-- Opening Marker --

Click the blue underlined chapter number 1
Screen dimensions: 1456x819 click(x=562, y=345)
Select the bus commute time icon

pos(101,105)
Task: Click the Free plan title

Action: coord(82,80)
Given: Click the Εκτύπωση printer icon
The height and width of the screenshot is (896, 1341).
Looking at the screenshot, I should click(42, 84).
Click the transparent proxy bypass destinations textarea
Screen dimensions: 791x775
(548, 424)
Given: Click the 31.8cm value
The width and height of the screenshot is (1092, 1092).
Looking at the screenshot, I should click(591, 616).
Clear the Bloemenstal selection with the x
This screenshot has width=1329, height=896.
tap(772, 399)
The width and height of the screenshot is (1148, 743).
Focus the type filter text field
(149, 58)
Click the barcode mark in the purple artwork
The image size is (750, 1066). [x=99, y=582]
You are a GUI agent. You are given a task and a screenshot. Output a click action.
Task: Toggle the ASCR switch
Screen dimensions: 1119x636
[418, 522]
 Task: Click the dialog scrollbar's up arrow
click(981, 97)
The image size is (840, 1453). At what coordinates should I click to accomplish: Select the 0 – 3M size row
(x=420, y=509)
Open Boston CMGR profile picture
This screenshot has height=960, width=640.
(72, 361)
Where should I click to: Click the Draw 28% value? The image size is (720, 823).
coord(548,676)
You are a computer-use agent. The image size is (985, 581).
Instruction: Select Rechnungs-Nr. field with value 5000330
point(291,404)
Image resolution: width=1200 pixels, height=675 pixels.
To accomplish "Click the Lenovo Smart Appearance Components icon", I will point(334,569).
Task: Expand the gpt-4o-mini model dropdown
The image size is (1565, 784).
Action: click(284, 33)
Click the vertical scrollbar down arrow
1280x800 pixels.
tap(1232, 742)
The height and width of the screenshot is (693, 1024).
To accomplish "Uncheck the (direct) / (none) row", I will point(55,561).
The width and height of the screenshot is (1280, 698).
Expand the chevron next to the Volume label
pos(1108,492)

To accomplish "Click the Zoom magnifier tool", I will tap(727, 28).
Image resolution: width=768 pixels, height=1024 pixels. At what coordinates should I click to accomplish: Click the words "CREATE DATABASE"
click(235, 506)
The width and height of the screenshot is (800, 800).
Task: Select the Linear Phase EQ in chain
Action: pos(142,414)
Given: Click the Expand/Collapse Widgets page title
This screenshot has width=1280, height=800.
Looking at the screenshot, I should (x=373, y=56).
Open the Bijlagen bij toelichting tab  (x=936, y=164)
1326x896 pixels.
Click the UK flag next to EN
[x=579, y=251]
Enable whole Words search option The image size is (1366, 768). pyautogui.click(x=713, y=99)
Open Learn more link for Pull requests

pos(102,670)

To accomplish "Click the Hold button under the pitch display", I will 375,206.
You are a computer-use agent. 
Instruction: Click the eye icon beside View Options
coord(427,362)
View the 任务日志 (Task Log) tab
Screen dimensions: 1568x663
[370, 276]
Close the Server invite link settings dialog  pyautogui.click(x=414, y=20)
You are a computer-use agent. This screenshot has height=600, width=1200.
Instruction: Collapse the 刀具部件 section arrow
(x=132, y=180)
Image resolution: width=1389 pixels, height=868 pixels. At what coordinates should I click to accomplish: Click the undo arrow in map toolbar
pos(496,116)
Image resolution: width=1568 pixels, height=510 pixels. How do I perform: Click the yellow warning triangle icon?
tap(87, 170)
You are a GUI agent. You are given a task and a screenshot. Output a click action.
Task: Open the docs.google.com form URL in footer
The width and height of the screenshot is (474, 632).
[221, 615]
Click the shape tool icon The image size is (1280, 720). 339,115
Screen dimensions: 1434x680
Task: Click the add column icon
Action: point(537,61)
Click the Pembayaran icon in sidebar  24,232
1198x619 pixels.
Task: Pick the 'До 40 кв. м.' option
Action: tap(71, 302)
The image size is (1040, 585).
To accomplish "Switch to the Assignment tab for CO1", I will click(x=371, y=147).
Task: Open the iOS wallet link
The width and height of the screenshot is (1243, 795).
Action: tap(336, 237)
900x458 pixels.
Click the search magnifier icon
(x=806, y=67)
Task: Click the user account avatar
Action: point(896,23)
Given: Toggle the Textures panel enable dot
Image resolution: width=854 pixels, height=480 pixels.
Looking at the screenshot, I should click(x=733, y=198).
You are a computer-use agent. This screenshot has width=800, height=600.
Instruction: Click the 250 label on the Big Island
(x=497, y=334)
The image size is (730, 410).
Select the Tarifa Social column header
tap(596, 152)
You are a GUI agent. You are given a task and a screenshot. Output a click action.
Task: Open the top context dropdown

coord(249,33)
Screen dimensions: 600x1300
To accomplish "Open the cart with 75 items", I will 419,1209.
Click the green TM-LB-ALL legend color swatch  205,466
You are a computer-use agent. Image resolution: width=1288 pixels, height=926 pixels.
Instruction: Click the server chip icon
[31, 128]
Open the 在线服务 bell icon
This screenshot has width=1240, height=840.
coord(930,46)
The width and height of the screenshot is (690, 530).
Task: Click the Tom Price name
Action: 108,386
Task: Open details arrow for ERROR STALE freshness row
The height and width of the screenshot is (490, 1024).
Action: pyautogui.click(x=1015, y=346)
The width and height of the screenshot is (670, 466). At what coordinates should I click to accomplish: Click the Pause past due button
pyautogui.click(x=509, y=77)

-- Closing Marker --

What you should do: When a line in the material contains the string "computer", copy that line.

Response for this exercise:
You are a computer-use agent. The image size is (985, 581).
You are a computer-use agent. 
You are a computer-use agent. This screenshot has height=600, width=1200.
You are a computer-use agent. This screenshot has width=800, height=600.
You are a computer-use agent. Image resolution: width=1288 pixels, height=926 pixels.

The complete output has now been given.